Es muy difícil, aún, saber cuál es el candidato presidencial que más se puede acercar a cumplir las brutales exigencias que el país tiene. En el abanico de opciones, abunda, lamentablemente, una hilera de posibilidades desesperanzadoras, que van desde cazafortunas de la política hasta depredadores soterrados y radicales de izquierda que camuflan en sus corazoncitos sus impublicables simpatías por Sendero Luminoso y el MRTA.

De ese grupo, el proceso ha expectorado a uno, Alfredo Barnechea, por razones de índole legal, pero otro, deberá perder cualquier posibilidad de ser elegido porque aunque siga en carrera, Alfonso López-Chau ha mostrado que alberga a un comunista impenitente, un personaje proclive a la revolución por la vía de las armas y cuya hostilidad y resentimiento prefiere disimular para guardar las formas democráticas.

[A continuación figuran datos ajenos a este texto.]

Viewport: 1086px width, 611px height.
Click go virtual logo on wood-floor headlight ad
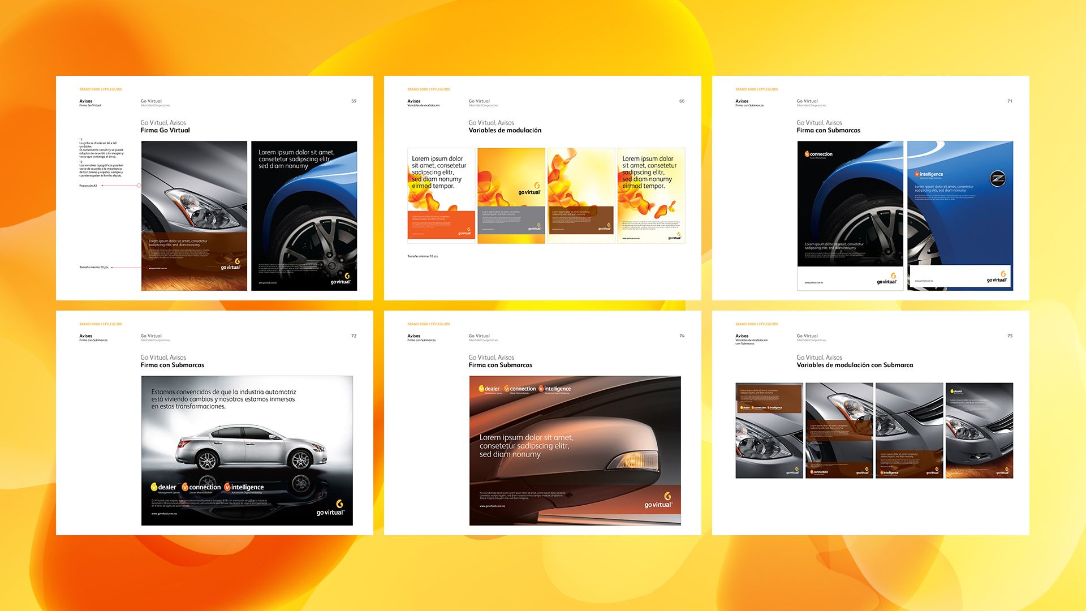[231, 264]
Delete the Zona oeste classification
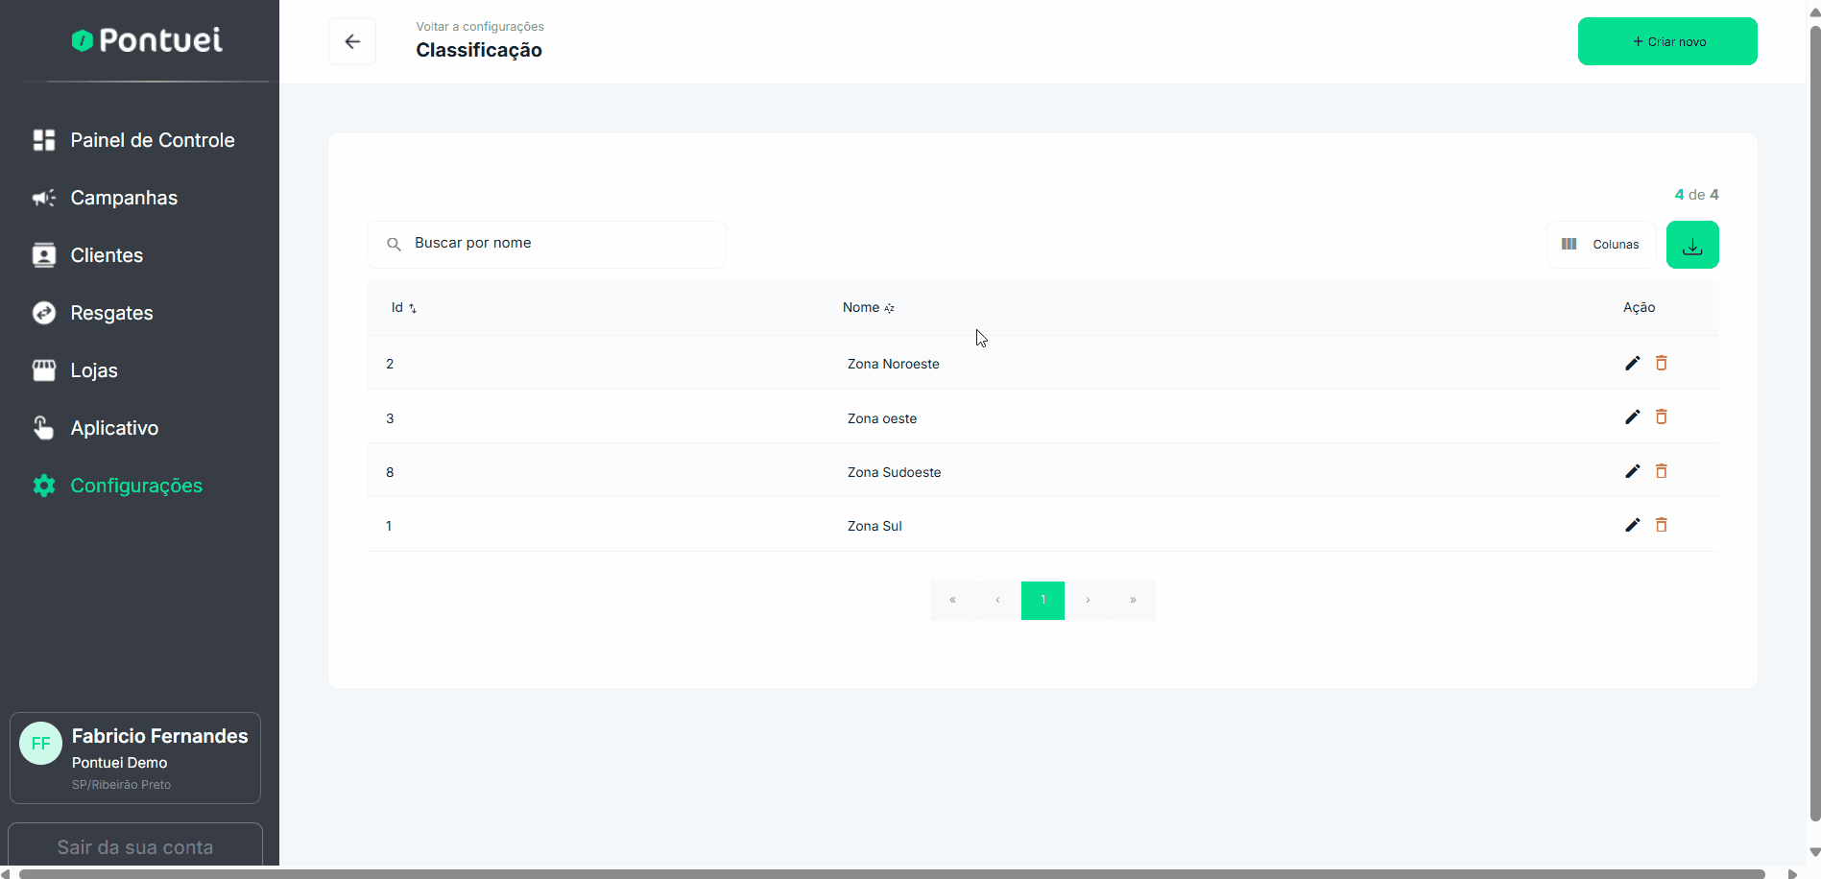The image size is (1821, 879). tap(1661, 417)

López-Chau no ha sido terruqueado como maledicentemente intenta acusar y sus sobones –y sobonas– replican. Es inexplicable a estas alturas entender cómo un admirador de Víctor Polay Campos llegó a ser rector de la prestigiosa UNI.

Pero el otro expectorado de la contienda, Barnechea, también demuestra con su comportamiento arrabalero y sus exabruptos de beodo de cantina que su descalificación es oportuna y necesaria. El estadista que el país requiere no puede estar sumergido en el fango ruinoso de unas fundamentadas acusaciones de fraude y salir a pechar a los organismos electorales desenfundando sus iras y disparándolas al aire.

Si algo habrá que agraderle a diciembre es que nos ha despojado de un par de elementos que exudan una prepotencia, una ideológica y otra temperamental, nocivas para la democracia.